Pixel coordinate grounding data
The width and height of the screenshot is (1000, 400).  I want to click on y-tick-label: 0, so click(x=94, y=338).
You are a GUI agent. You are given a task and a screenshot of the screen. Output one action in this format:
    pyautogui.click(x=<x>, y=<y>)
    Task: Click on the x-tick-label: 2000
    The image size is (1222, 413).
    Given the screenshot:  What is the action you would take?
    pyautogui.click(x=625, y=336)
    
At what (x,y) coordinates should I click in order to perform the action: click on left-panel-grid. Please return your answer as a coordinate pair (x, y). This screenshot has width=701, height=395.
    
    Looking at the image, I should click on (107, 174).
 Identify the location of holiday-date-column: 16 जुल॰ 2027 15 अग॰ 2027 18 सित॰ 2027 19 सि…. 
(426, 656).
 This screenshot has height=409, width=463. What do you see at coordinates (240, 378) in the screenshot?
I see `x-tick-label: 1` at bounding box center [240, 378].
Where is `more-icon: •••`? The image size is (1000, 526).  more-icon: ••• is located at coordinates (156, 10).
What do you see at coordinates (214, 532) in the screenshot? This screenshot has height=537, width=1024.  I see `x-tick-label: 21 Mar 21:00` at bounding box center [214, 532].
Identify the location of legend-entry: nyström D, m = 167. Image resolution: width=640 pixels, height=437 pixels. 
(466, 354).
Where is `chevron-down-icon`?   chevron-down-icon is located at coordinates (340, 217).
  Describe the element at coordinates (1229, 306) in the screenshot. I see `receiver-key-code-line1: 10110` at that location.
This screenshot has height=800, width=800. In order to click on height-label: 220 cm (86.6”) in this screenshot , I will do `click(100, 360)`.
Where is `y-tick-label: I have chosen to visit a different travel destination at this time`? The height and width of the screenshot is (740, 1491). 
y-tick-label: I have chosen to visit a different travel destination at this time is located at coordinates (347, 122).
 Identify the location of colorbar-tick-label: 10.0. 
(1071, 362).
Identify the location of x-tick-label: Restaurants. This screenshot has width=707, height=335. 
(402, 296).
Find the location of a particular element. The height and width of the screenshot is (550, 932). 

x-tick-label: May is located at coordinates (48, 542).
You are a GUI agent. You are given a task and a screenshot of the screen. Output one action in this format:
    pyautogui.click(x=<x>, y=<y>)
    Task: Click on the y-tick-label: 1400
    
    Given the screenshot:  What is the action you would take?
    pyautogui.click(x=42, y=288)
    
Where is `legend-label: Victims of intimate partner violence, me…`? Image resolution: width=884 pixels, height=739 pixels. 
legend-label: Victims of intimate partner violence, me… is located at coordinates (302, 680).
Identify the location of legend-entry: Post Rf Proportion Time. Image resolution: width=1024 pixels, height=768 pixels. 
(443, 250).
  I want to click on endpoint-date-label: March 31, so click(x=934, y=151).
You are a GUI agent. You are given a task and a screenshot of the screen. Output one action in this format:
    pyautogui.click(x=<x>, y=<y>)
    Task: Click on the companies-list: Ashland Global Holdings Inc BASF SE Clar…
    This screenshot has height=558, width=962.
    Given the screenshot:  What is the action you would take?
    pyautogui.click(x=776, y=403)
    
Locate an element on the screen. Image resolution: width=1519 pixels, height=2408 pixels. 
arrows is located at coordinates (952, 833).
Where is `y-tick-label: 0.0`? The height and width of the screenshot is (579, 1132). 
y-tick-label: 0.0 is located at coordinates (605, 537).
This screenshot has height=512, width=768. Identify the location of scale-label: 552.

• **Description of the task**:
Please copy all of the entries above word for word, keeping every line the same.

• **Answer area**:
The width and height of the screenshot is (1000, 400).  I want to click on y-tick-label: 0, so click(x=94, y=338).
You are a GUI agent. You are given a task and a screenshot of the screen. Output one action in this format:
    pyautogui.click(x=<x>, y=<y>)
    Task: Click on the x-tick-label: 2000
    The image size is (1222, 413).
    Given the screenshot:  What is the action you would take?
    pyautogui.click(x=625, y=336)
    
At what (x,y) coordinates should I click in order to perform the action: click on left-panel-grid. Please return your answer as a coordinate pair (x, y). This screenshot has width=701, height=395.
    
    Looking at the image, I should click on (107, 174).
 Identify the location of holiday-date-column: 16 जुल॰ 2027 15 अग॰ 2027 18 सित॰ 2027 19 सि…. 
(426, 656).
 This screenshot has height=409, width=463. What do you see at coordinates (240, 378) in the screenshot?
I see `x-tick-label: 1` at bounding box center [240, 378].
Where is `more-icon: •••`? The image size is (1000, 526).  more-icon: ••• is located at coordinates (156, 10).
What do you see at coordinates (214, 532) in the screenshot? This screenshot has height=537, width=1024.  I see `x-tick-label: 21 Mar 21:00` at bounding box center [214, 532].
Identify the location of legend-entry: nyström D, m = 167. Image resolution: width=640 pixels, height=437 pixels. 
(466, 354).
Where is `chevron-down-icon`?   chevron-down-icon is located at coordinates (340, 217).
  Describe the element at coordinates (1229, 306) in the screenshot. I see `receiver-key-code-line1: 10110` at that location.
This screenshot has height=800, width=800. In order to click on height-label: 220 cm (86.6”) in this screenshot , I will do `click(100, 360)`.
Where is `y-tick-label: I have chosen to visit a different travel destination at this time`? The height and width of the screenshot is (740, 1491). 
y-tick-label: I have chosen to visit a different travel destination at this time is located at coordinates (347, 122).
 Identify the location of colorbar-tick-label: 10.0. 
(1071, 362).
Identify the location of x-tick-label: Restaurants. This screenshot has width=707, height=335. 
(402, 296).
Find the location of a particular element. The height and width of the screenshot is (550, 932). 

x-tick-label: May is located at coordinates (48, 542).
You are a GUI agent. You are given a task and a screenshot of the screen. Output one action in this format:
    pyautogui.click(x=<x>, y=<y>)
    Task: Click on the y-tick-label: 1400
    
    Given the screenshot:  What is the action you would take?
    pyautogui.click(x=42, y=288)
    
Where is `legend-label: Victims of intimate partner violence, me…`? Image resolution: width=884 pixels, height=739 pixels. 
legend-label: Victims of intimate partner violence, me… is located at coordinates (302, 680).
Identify the location of legend-entry: Post Rf Proportion Time. Image resolution: width=1024 pixels, height=768 pixels. 
(443, 250).
  I want to click on endpoint-date-label: March 31, so click(x=934, y=151).
You are a GUI agent. You are given a task and a screenshot of the screen. Output one action in this format:
    pyautogui.click(x=<x>, y=<y>)
    Task: Click on the companies-list: Ashland Global Holdings Inc BASF SE Clar…
    This screenshot has height=558, width=962.
    Given the screenshot:  What is the action you would take?
    pyautogui.click(x=776, y=403)
    
Locate an element on the screen. Image resolution: width=1519 pixels, height=2408 pixels. 
arrows is located at coordinates (952, 833).
Where is `y-tick-label: 0.0`? The height and width of the screenshot is (579, 1132). 
y-tick-label: 0.0 is located at coordinates (605, 537).
This screenshot has height=512, width=768. Identify the location of scale-label: 552.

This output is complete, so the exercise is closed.